[Saved entries]
▶

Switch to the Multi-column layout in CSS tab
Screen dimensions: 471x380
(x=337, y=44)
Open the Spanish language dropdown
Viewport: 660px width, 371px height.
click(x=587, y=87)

◀
▶

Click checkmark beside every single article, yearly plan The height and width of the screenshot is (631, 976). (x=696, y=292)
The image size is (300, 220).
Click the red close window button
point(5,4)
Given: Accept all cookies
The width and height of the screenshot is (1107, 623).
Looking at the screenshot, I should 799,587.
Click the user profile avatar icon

◀
▶

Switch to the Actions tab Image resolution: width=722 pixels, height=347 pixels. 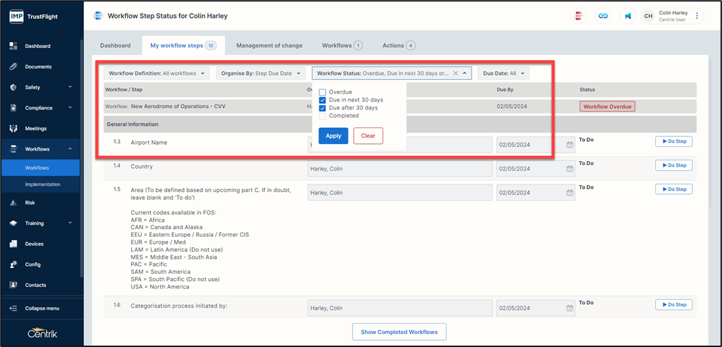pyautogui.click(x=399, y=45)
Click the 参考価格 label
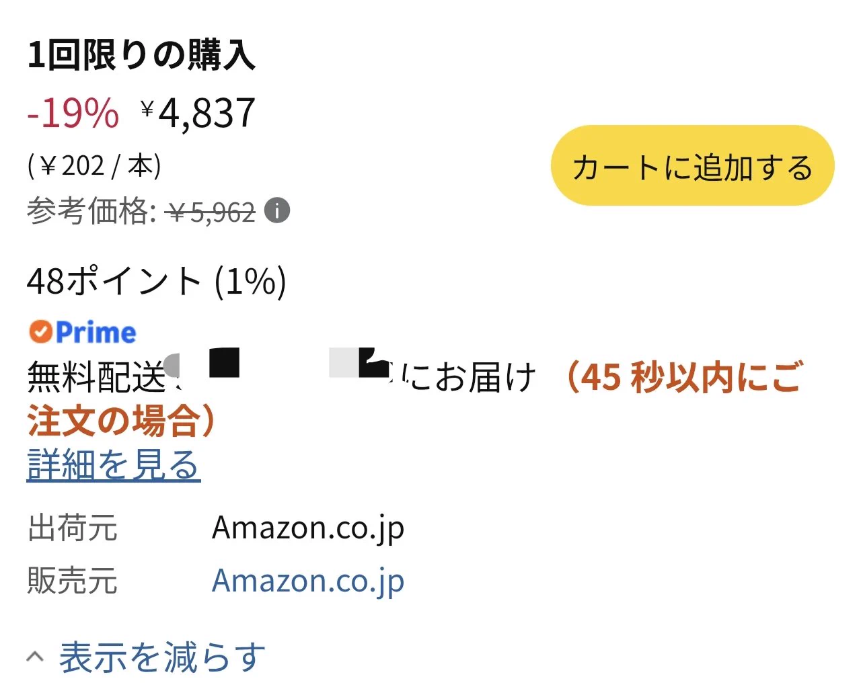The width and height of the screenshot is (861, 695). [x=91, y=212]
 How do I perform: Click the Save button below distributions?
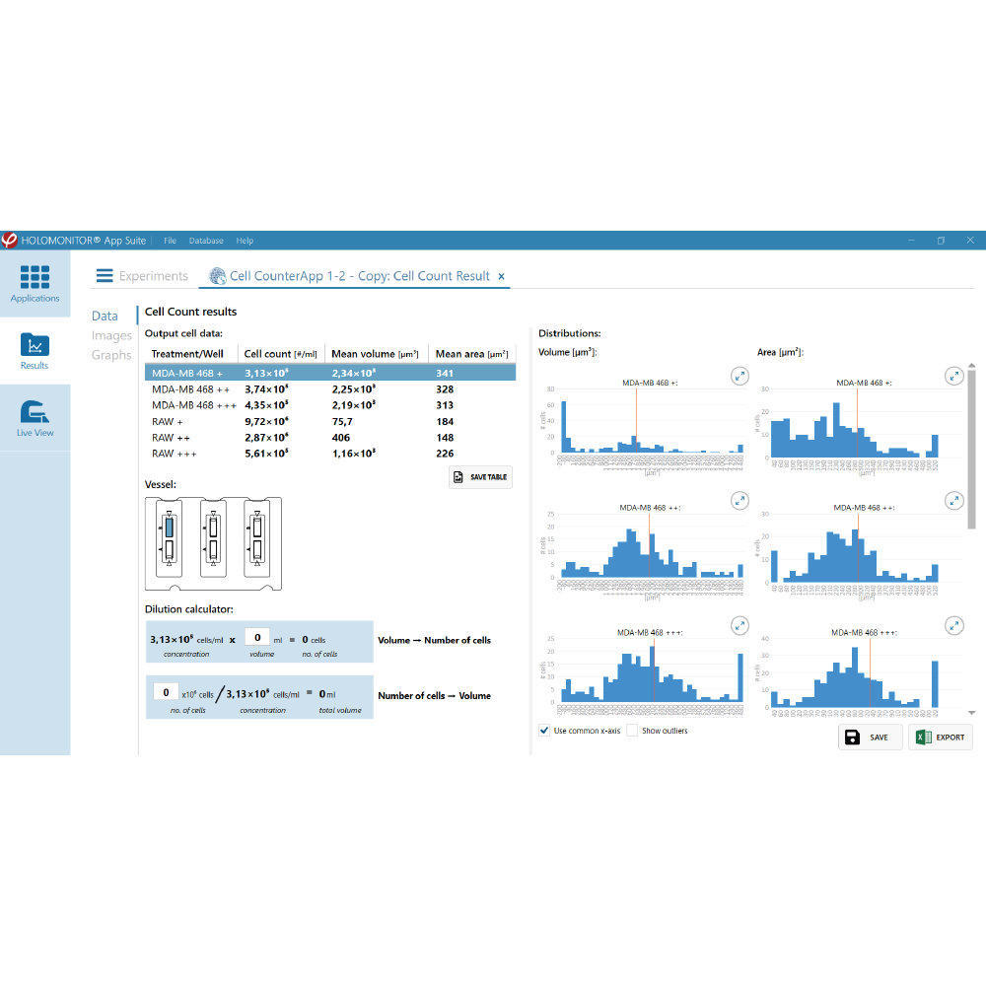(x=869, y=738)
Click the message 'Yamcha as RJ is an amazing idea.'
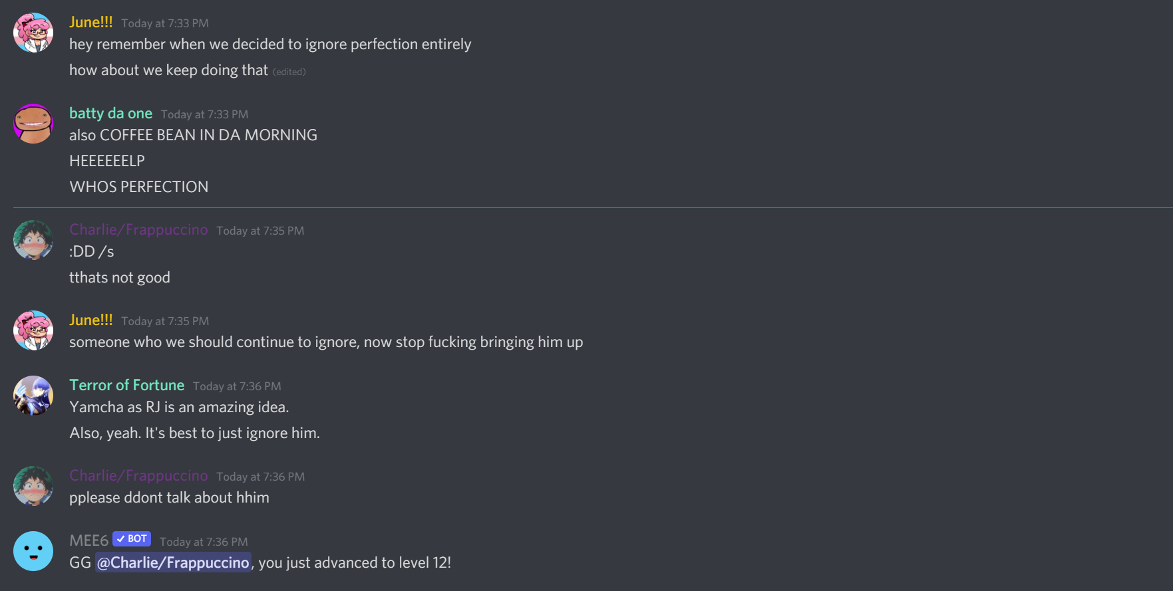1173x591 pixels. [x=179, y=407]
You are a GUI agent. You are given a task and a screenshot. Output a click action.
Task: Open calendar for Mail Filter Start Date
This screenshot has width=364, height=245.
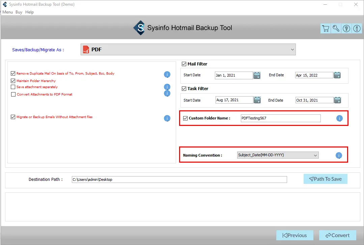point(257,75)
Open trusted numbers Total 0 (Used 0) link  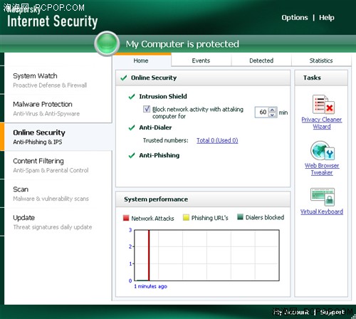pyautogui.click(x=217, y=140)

◀

Action item:
Please transcribe exactly the lines above from the line that has "Click checkmark beside" up to and including the line that has "Click the user profile avatar icon"; no other line belongs in the answer.

Solved problem:
Click checkmark beside every single article, yearly plan The height and width of the screenshot is (631, 976). (x=696, y=292)
The image size is (300, 220).
Click the red close window button
point(5,4)
Given: Accept all cookies
The width and height of the screenshot is (1107, 623).
Looking at the screenshot, I should 799,587.
Click the user profile avatar icon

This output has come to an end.